We also compared the expression pattern of the genes DE of the HYP from the current study with that of the PFC and BFB regions from the previous study³¹. For this analysis, the read count data of a total of 185 genes that were exclusively DE in each of the three regions (PFC, BFB, HYP) were used by PCA. Each gene was labeled to include metadata if it was DE to HYP or BFB or HYP. The PCA was conducted seprately to compare how the gene expression of the 185 genes vary in one brain region relative to the other two regions. We also conducted PCA to compare upregulated vs. downregulated genes within HYP. For this analysis, a subset of genes differentially expressed in HYP was used. This included genes that were DE in HYP but not PFC or BFB, as well as genes that were commonly DE among the three brain regions. Thus, this analysis was conducted to determine the pattern of upregulation and downregulation of genes within HYP which may also be linked to differential regulation of genes in the two regions of the fox brain. The count data included metadata specifying which gene was either upregulated or downregulated in HYP. All the analysis was done using the R package ‘ggfortify.’

2.4. Description of PCA analysis.

The read count data of all identified genes across the 24 tame and aggressive fox samples was used to perform PCA of gene expression. The calculation of the principal components and visualization of the plot was performed in R (package pca3d).

2.5. Functional Analysis

An information approach⁴³ was adopted to infer gene expression network analysis based on genes identified as DE based on edgeR-robust anlaysis. In this method, mutual information (MI) of expression variation was calculated in pairwise manner between genes across samples. The MI measures the information content between two genes, and determines how much knowing one gene would predict variability of the other. The Maximum Relevance Minimum Redundancy (MRMR) method⁴⁴ was then used from the mutual information matrix to infer gene expression networks. Degree centrality and prediction of key players were inferred from the MI networt as described earlier⁴⁵.

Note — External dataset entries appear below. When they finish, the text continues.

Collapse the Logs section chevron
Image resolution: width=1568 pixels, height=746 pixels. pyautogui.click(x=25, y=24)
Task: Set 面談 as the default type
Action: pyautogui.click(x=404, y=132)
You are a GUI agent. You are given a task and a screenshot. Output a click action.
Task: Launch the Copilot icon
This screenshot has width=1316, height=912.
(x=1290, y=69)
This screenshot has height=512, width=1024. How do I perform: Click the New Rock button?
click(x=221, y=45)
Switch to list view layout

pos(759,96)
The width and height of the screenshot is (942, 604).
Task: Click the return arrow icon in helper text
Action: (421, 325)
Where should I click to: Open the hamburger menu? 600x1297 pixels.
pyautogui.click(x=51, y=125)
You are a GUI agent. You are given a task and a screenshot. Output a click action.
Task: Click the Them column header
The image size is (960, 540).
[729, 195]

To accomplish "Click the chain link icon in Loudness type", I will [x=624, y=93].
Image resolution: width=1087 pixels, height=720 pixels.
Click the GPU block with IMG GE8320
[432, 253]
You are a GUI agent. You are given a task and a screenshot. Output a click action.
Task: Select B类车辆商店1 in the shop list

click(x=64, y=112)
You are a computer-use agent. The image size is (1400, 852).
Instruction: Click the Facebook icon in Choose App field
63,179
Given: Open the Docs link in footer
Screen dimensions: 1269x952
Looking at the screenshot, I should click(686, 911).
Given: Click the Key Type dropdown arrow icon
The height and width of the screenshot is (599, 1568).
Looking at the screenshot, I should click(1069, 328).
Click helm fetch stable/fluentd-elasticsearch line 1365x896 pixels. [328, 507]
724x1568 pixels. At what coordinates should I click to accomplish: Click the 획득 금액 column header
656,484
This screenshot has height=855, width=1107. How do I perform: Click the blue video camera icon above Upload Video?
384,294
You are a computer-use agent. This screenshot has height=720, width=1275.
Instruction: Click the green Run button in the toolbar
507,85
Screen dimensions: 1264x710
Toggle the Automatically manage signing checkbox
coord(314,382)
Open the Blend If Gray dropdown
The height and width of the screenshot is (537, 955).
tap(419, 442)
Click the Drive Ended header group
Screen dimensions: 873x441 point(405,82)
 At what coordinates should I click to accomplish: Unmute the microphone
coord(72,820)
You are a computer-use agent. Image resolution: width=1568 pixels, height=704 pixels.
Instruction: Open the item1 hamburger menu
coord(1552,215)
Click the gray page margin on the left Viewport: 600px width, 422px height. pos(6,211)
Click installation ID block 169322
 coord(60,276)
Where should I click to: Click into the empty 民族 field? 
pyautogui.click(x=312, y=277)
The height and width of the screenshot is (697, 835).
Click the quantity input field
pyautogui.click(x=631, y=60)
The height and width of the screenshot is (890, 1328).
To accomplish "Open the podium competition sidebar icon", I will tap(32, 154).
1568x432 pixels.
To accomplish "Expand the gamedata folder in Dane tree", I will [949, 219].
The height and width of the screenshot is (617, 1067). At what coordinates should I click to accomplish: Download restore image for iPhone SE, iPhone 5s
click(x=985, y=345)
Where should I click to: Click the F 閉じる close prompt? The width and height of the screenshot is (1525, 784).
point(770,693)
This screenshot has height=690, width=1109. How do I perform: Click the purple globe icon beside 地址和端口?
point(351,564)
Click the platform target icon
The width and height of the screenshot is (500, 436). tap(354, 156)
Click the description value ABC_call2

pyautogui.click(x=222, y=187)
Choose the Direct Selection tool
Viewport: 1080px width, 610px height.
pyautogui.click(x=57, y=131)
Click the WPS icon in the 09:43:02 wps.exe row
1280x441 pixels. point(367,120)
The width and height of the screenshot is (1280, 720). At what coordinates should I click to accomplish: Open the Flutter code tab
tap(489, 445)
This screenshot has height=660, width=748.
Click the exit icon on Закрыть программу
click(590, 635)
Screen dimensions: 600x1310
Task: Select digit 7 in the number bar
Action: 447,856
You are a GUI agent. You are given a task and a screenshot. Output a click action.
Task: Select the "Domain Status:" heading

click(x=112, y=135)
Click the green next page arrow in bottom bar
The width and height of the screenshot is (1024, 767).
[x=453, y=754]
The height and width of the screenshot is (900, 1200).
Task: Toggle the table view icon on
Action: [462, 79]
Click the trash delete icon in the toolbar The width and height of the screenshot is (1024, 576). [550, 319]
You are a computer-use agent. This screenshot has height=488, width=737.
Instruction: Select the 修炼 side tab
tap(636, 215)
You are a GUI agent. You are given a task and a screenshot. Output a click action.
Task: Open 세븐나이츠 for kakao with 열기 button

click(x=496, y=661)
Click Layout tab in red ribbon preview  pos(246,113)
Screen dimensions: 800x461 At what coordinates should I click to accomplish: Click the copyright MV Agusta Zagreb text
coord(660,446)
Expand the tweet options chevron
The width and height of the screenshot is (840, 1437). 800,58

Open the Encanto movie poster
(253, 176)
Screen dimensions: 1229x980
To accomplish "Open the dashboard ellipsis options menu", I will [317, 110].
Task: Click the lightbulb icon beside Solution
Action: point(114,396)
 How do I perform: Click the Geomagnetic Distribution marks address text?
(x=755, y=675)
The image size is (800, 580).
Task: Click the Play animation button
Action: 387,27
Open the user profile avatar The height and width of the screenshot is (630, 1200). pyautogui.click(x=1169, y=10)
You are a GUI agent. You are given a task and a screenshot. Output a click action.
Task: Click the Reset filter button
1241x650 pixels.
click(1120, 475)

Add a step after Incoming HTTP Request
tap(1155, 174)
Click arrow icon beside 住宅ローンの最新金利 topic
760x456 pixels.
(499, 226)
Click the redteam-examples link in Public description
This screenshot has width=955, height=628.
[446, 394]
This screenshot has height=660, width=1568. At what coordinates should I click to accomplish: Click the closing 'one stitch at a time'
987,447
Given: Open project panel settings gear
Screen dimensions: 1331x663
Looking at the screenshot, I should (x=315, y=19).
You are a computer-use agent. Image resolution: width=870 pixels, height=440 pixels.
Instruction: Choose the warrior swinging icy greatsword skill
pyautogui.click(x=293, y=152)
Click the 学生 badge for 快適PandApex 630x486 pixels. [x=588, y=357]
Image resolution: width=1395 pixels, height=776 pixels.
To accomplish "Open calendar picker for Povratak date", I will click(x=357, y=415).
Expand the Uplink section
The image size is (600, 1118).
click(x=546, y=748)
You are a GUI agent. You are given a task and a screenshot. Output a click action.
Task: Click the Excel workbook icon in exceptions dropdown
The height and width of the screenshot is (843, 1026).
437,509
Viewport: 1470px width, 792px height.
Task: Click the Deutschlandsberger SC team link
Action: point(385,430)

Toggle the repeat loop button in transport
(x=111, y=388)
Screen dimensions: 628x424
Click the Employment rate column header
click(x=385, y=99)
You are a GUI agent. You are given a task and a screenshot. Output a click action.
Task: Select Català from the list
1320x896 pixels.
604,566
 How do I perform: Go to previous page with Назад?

Functional differences in DEGs were also analyzed with DAVID Bioinformatics Resources 6.8⁴⁶ with the Gene Ontology (GO) terms database and the dog genome as the background database.

Finally, the ClueGO app⁴⁷ in Cytoscape⁴⁸ was used for pathway enrichment analyses based on DEG upregulated in tame foxes (decreased in aggressive foxes) and those upregulated in aggressive foxes. After a gene list is imported into this app, the ones meeting set criteria, GO level, # genes, % genes, are selected. A p value is then determined based on the Fisher exact test. Terms are connected based on shared genes, i.e. a kappa score, which is used to define groups. The edges of the diagram indicate the kappa score with thicker lines delineating the terms have more genes in common than others. Size of the colored nodes indicates the enrichment significance with bigger terms being the most significance ones. Color of each node indicates that proportion of genes from each cluster that are associated with a given term.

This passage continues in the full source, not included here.